Plus loin encore, vous trouvez le Kamtchatka, presqu’île tellement dévastée par les brumes éternelles et les vents de la mer Glaciale, que toute culture y est presque impossible ; mais le feu souterrain que la glace refoule y réagit avec d’autant plus de fureur. Comme la Sicile, cette péninsule a son Etna qui l’ébranle tout entière et lui déchire incessamment les entrailles. Là, du milieu des neiges s’élancent des gerbes enflammées ; là, un fleuve entier d’eau thermale coule en formant des cascades, et ses rives, respectées par les vents du pôle, étalent tout le luxe d’une végétation méridionale ; là enfin, durant leurs longues chasses, le Tongouse et l’Iakout à demi gelés peuvent, en passant, se réchauffer au feu des cratères. Si l’on voulait comparer les deux îles extrêmes du monde gréco-slave : Candie, près de l’Égypte, et la Nouvelle-Zemble, près du pôle, quelle foule de contrastes jailliraient de ce rapprochement ? Comment peindre les magnificences des trois règnes de la nature dans ce monde immense, depuis Irkoutsk jusqu’à Damas en Syrie ?
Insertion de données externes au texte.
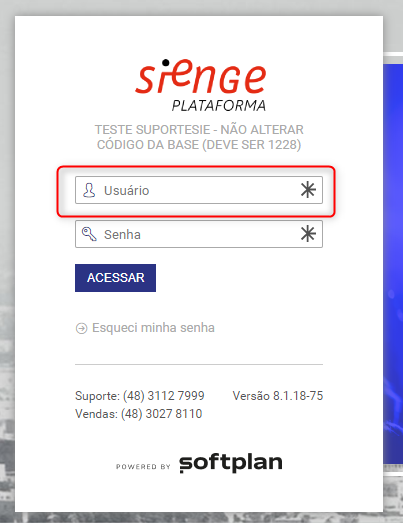Click the PLATAFORMA text under the logo
Image resolution: width=403 pixels, height=523 pixels.
click(219, 106)
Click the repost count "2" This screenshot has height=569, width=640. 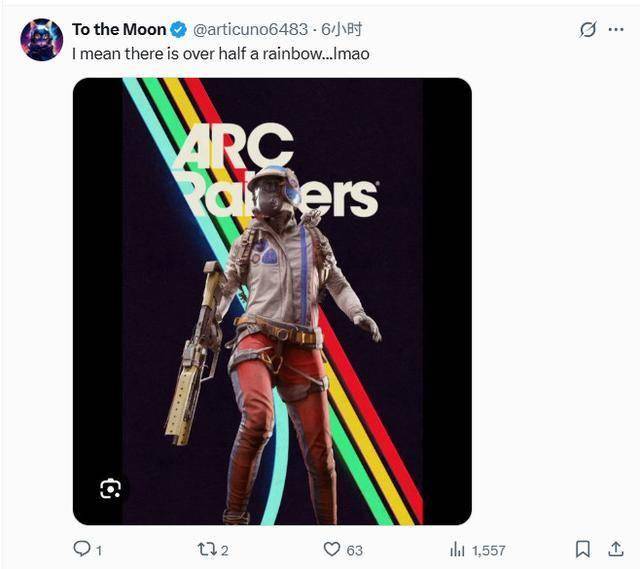[x=225, y=550]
Dans cette Syrie des Séleucides, ou l’hellénisme alexandrin eut ses plus célèbres écoles, les Grecs aujourd’hui ne forment plus, il est vrai, qu’une population peu nombreuse. Néanmoins ils en cultivent encore les plus beaux districts ; à eux appartiennent les plus féconds plateaux de l’anti-Liban, à eux la plaine embaumée de Naplouse, avec ses forêts de limoniers et de palmiers. Unis aux Maronites, ils mettent ce peuple de laboureurs en rapport avec la mer. Damas elle-même leur doit en grande partie les félicités dont elle jouit, et qui l’ont fait surnommer en Orient la maison des délices, l’odeur du Paradis. De la voluptueuse Damas jusqu’à Constantinople s’étend une ligne non interrompue de villes grecques, et ces villes unissent aux plus belles positions maritimes du monde le charme d’un climat qui en fait des asiles enchantés.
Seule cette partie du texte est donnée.